We chose to walk back to the hotel this time, strolling through yet more places thronging with people, but, for the last mile or so, through the almost deserted park stretching around the northern part of the city, which follows the dry course of the River Turia since it was diverted in the late 60s due to flood-risk. It is a good 100 yards wide and stretches for several miles. All of it is planted with trees and shrubs, and, with many lit walking and cycling paths, it was quite an experience at midnight, with almost nobody else around.

Back at the hotel we nearly fell asleep in the lift.

Day 10 - Granada - Murcia

Up with the larks today! We took breakfast in the hotel this morning. A lovely spread of fruit and cold meats and breads and decent coffee.

We checked out and a grumpy taxi driver took us back to the car park where our car has been resting for a few days.

We are on the road today to Murcia. Valencia is our final stop, but it’s quite a stretch to drive that from Granada in one day. Murcia is a good stopping point. Quite a major town with lots of choices of hotels. We had originally booked a hotel near the cathedral but changed it a few days ago to large hotel with a pool. The pool is such a nice thing to have after a day in the sun. It also included parking, so no more pulling cases through cobbled streets.

Dataset entries
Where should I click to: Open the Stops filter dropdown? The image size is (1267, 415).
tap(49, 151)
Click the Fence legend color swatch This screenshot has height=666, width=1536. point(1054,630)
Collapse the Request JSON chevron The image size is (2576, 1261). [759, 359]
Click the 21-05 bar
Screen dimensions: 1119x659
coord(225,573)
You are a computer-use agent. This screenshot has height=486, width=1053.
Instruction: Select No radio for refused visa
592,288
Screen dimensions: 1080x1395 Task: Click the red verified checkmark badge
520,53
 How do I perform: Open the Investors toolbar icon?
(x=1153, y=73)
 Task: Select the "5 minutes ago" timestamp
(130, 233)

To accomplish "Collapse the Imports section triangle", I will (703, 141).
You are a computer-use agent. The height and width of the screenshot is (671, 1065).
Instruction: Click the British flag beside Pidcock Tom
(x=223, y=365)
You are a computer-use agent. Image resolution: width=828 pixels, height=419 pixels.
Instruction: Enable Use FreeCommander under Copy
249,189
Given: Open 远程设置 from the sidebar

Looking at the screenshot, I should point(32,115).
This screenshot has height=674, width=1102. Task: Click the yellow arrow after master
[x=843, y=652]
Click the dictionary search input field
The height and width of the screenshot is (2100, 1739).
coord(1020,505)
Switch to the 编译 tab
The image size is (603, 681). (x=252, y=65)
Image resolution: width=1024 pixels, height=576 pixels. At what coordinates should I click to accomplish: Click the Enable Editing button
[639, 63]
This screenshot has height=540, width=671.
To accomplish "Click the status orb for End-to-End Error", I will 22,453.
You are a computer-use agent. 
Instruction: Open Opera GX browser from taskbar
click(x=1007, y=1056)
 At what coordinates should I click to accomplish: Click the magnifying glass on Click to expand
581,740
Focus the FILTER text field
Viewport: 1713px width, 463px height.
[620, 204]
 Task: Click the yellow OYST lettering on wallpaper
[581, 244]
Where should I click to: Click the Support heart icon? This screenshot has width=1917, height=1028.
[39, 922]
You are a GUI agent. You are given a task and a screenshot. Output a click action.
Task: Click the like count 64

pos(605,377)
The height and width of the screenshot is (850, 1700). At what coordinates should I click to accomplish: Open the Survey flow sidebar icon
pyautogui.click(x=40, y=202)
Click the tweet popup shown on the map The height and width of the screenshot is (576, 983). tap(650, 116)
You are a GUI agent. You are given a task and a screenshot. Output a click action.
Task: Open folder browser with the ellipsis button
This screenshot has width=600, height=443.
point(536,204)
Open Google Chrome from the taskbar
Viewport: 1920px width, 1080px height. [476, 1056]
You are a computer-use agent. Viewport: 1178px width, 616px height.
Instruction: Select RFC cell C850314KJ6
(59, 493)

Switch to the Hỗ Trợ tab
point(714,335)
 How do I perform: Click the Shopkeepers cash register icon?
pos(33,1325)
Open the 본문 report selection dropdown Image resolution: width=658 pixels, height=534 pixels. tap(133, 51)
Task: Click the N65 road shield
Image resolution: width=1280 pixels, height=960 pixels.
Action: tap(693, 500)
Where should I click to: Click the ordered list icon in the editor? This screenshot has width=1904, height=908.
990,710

Prompt
Write out the travel journal passage above word for word, beginning at the words "Back at the" and stopping after "through cobbled streets.".

Answer below
Back at the hotel we nearly fell asleep in the lift.

Day 10 - Granada - Murcia

Up with the larks today! We took breakfast in the hotel this morning. A lovely spread of fruit and cold meats and breads and decent coffee.

We checked out and a grumpy taxi driver took us back to the car park where our car has been resting for a few days.

We are on the road today to Murcia. Valencia is our final stop, but it’s quite a stretch to drive that from Granada in one day. Murcia is a good stopping point. Quite a major town with lots of choices of hotels. We had originally booked a hotel near the cathedral but changed it a few days ago to large hotel with a pool. The pool is such a nice thing to have after a day in the sun. It also included parking, so no more pulling cases through cobbled streets.